> WHAT IS BEING ASKED: Please swap "chevron" for "caret" everywhere in the lines below and reproduce them with nothing else changed.

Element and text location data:
= = =
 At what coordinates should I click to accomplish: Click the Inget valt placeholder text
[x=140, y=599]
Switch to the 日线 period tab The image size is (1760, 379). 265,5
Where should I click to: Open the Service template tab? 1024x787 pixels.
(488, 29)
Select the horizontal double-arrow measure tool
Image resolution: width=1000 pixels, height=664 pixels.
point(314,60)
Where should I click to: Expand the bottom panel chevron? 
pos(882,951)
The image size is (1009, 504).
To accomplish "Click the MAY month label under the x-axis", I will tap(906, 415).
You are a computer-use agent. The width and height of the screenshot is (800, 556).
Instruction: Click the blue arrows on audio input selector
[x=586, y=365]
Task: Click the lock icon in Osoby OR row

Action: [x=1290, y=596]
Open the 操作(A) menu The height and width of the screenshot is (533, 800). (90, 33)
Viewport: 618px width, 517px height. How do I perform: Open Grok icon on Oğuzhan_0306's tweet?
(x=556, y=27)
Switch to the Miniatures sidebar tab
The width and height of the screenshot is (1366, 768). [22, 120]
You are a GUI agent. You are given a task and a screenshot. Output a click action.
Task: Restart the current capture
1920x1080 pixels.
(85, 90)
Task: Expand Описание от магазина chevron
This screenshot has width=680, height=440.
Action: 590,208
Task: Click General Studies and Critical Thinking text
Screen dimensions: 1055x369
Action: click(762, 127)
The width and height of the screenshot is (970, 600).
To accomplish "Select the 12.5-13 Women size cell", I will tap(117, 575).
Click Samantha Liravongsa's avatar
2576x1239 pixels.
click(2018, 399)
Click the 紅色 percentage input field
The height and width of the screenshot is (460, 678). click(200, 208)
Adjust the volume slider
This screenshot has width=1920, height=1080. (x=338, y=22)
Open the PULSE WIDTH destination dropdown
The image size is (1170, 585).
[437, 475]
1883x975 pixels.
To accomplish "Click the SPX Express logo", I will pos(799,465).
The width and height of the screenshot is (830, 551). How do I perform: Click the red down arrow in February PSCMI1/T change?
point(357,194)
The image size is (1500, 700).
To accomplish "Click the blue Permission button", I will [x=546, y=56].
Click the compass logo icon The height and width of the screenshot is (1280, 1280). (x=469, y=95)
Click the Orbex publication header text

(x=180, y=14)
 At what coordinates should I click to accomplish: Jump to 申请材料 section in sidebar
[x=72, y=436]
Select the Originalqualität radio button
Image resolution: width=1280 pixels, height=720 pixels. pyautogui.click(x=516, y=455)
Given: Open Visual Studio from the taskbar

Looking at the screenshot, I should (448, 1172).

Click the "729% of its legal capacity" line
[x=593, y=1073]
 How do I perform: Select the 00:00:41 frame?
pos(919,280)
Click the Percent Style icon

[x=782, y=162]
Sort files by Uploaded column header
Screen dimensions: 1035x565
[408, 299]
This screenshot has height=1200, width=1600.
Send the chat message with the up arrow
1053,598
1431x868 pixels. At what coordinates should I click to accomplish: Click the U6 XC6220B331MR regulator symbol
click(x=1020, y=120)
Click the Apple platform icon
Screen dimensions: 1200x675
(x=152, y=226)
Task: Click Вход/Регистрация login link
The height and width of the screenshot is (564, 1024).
= = =
> FULL SOLUTION:
 At what coordinates should I click to accomplish: Click the Inget valt placeholder text
[x=140, y=599]
Switch to the 日线 period tab The image size is (1760, 379). 265,5
Where should I click to: Open the Service template tab? 1024x787 pixels.
(488, 29)
Select the horizontal double-arrow measure tool
Image resolution: width=1000 pixels, height=664 pixels.
point(314,60)
Where should I click to: Expand the bottom panel caret? 
pos(882,951)
The image size is (1009, 504).
To accomplish "Click the MAY month label under the x-axis", I will tap(906, 415).
You are a computer-use agent. The width and height of the screenshot is (800, 556).
Instruction: Click the blue arrows on audio input selector
[x=586, y=365]
Task: Click the lock icon in Osoby OR row

Action: [x=1290, y=596]
Open the 操作(A) menu The height and width of the screenshot is (533, 800). (90, 33)
Viewport: 618px width, 517px height. How do I perform: Open Grok icon on Oğuzhan_0306's tweet?
(x=556, y=27)
Switch to the Miniatures sidebar tab
The width and height of the screenshot is (1366, 768). [22, 120]
You are a GUI agent. You are given a task and a screenshot. Output a click action.
Task: Restart the current capture
1920x1080 pixels.
(85, 90)
Task: Expand Описание от магазина caret
This screenshot has width=680, height=440.
Action: 590,208
Task: Click General Studies and Critical Thinking text
Screen dimensions: 1055x369
Action: click(762, 127)
The width and height of the screenshot is (970, 600).
To accomplish "Select the 12.5-13 Women size cell", I will tap(117, 575).
Click Samantha Liravongsa's avatar
2576x1239 pixels.
click(2018, 399)
Click the 紅色 percentage input field
The height and width of the screenshot is (460, 678). click(200, 208)
Adjust the volume slider
This screenshot has width=1920, height=1080. (x=338, y=22)
Open the PULSE WIDTH destination dropdown
The image size is (1170, 585).
[437, 475]
1883x975 pixels.
To accomplish "Click the SPX Express logo", I will pos(799,465).
The width and height of the screenshot is (830, 551). How do I perform: Click the red down arrow in February PSCMI1/T change?
point(357,194)
The image size is (1500, 700).
To accomplish "Click the blue Permission button", I will [x=546, y=56].
Click the compass logo icon The height and width of the screenshot is (1280, 1280). (x=469, y=95)
Click the Orbex publication header text

(x=180, y=14)
 At what coordinates should I click to accomplish: Jump to 申请材料 section in sidebar
[x=72, y=436]
Select the Originalqualität radio button
Image resolution: width=1280 pixels, height=720 pixels. pyautogui.click(x=516, y=455)
Given: Open Visual Studio from the taskbar

Looking at the screenshot, I should (448, 1172).

Click the "729% of its legal capacity" line
[x=593, y=1073]
 How do I perform: Select the 00:00:41 frame?
pos(919,280)
Click the Percent Style icon

[x=782, y=162]
Sort files by Uploaded column header
Screen dimensions: 1035x565
[408, 299]
This screenshot has height=1200, width=1600.
Send the chat message with the up arrow
1053,598
1431x868 pixels. At what coordinates should I click to accomplish: Click the U6 XC6220B331MR regulator symbol
click(x=1020, y=120)
Click the Apple platform icon
Screen dimensions: 1200x675
(x=152, y=226)
Task: Click Вход/Регистрация login link
The height and width of the screenshot is (564, 1024).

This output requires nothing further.